**Required work:**
Set out the lines below as a Markdown table with two columns, Row and Line. Number each row, and leave out blank lines.

#### Entries supplied ####

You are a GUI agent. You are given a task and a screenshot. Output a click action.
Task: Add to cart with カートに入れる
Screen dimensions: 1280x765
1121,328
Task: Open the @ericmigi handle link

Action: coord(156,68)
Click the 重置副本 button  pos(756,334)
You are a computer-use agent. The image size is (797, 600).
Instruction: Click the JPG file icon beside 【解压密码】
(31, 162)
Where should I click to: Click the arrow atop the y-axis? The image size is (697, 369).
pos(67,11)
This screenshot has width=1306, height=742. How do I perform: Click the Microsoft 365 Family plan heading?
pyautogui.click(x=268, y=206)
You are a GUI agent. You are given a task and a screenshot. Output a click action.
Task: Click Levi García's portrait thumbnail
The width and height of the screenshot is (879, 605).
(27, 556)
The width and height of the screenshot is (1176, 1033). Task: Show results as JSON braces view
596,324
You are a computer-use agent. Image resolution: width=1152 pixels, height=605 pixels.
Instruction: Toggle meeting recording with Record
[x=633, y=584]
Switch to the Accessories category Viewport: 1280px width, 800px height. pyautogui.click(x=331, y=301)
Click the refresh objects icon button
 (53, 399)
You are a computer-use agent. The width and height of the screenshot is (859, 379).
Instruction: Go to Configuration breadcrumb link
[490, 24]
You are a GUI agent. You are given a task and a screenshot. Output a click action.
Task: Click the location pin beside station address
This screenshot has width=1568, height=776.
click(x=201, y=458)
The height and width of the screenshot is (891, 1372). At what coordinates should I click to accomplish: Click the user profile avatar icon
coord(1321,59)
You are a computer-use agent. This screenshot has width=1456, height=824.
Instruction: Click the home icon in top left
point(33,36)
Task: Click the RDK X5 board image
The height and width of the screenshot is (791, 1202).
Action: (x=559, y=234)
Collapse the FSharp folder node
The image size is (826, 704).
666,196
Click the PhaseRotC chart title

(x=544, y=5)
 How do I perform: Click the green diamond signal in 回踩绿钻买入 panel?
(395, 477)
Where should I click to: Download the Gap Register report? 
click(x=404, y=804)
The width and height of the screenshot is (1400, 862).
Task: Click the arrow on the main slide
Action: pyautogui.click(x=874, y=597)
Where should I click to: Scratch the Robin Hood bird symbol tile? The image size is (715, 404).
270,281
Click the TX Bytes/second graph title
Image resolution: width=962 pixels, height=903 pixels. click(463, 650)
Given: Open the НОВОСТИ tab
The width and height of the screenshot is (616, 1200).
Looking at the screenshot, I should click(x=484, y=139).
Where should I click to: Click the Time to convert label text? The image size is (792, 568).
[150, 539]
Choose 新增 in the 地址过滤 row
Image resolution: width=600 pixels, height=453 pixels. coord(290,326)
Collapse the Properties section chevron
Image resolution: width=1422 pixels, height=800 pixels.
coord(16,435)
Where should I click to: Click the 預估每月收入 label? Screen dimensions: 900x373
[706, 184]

####

**Correct result:**
| Row | Line |
|---|---|
| 1 | You are a GUI agent. You are given a task and a screenshot. Output a click action. |
| 2 | Task: Add to cart with カートに入れる |
| 3 | Screen dimensions: 1280x765 |
| 4 | 1121,328 |
| 5 | Task: Open the @ericmigi handle link |
| 6 | Action: coord(156,68) |
| 7 | Click the 重置副本 button  pos(756,334) |
| 8 | You are a computer-use agent. The image size is (797, 600). |
| 9 | Instruction: Click the JPG file icon beside 【解压密码】 |
| 10 | (31, 162) |
| 11 | Where should I click to: Click the arrow atop the y-axis? The image size is (697, 369). |
| 12 | pos(67,11) |
| 13 | This screenshot has width=1306, height=742. How do I perform: Click the Microsoft 365 Family plan heading? |
| 14 | pyautogui.click(x=268, y=206) |
| 15 | You are a GUI agent. You are given a task and a screenshot. Output a click action. |
| 16 | Task: Click Levi García's portrait thumbnail |
| 17 | The width and height of the screenshot is (879, 605). |
| 18 | (27, 556) |
| 19 | The width and height of the screenshot is (1176, 1033). Task: Show results as JSON braces view |
| 20 | 596,324 |
| 21 | You are a computer-use agent. Image resolution: width=1152 pixels, height=605 pixels. |
| 22 | Instruction: Toggle meeting recording with Record |
| 23 | [x=633, y=584] |
| 24 | Switch to the Accessories category Viewport: 1280px width, 800px height. pyautogui.click(x=331, y=301) |
| 25 | Click the refresh objects icon button |
| 26 |  (53, 399) |
| 27 | You are a computer-use agent. The width and height of the screenshot is (859, 379). |
| 28 | Instruction: Go to Configuration breadcrumb link |
| 29 | [490, 24] |
| 30 | You are a GUI agent. You are given a task and a screenshot. Output a click action. |
| 31 | Task: Click the location pin beside station address |
| 32 | This screenshot has width=1568, height=776. |
| 33 | click(x=201, y=458) |
| 34 | The height and width of the screenshot is (891, 1372). At what coordinates should I click to accomplish: Click the user profile avatar icon |
| 35 | coord(1321,59) |
| 36 | You are a computer-use agent. This screenshot has width=1456, height=824. |
| 37 | Instruction: Click the home icon in top left |
| 38 | point(33,36) |
| 39 | Task: Click the RDK X5 board image |
| 40 | The height and width of the screenshot is (791, 1202). |
| 41 | Action: (x=559, y=234) |
| 42 | Collapse the FSharp folder node |
| 43 | The image size is (826, 704). |
| 44 | 666,196 |
| 45 | Click the PhaseRotC chart title |
| 46 | (x=544, y=5) |
| 47 |  How do I perform: Click the green diamond signal in 回踩绿钻买入 panel? |
| 48 | (395, 477) |
| 49 | Where should I click to: Download the Gap Register report?  |
| 50 | click(x=404, y=804) |
| 51 | The width and height of the screenshot is (1400, 862). |
| 52 | Task: Click the arrow on the main slide |
| 53 | Action: pyautogui.click(x=874, y=597) |
| 54 | Where should I click to: Scratch the Robin Hood bird symbol tile? The image size is (715, 404). |
| 55 | 270,281 |
| 56 | Click the TX Bytes/second graph title |
| 57 | Image resolution: width=962 pixels, height=903 pixels. click(463, 650) |
| 58 | Given: Open the НОВОСТИ tab |
| 59 | The width and height of the screenshot is (616, 1200). |
| 60 | Looking at the screenshot, I should click(x=484, y=139). |
| 61 | Where should I click to: Click the Time to convert label text? The image size is (792, 568). |
| 62 | [150, 539] |
| 63 | Choose 新增 in the 地址过滤 row |
| 64 | Image resolution: width=600 pixels, height=453 pixels. coord(290,326) |
| 65 | Collapse the Properties section chevron |
| 66 | Image resolution: width=1422 pixels, height=800 pixels. |
| 67 | coord(16,435) |
| 68 | Where should I click to: Click the 預估每月收入 label? Screen dimensions: 900x373 |
| 69 | [706, 184] |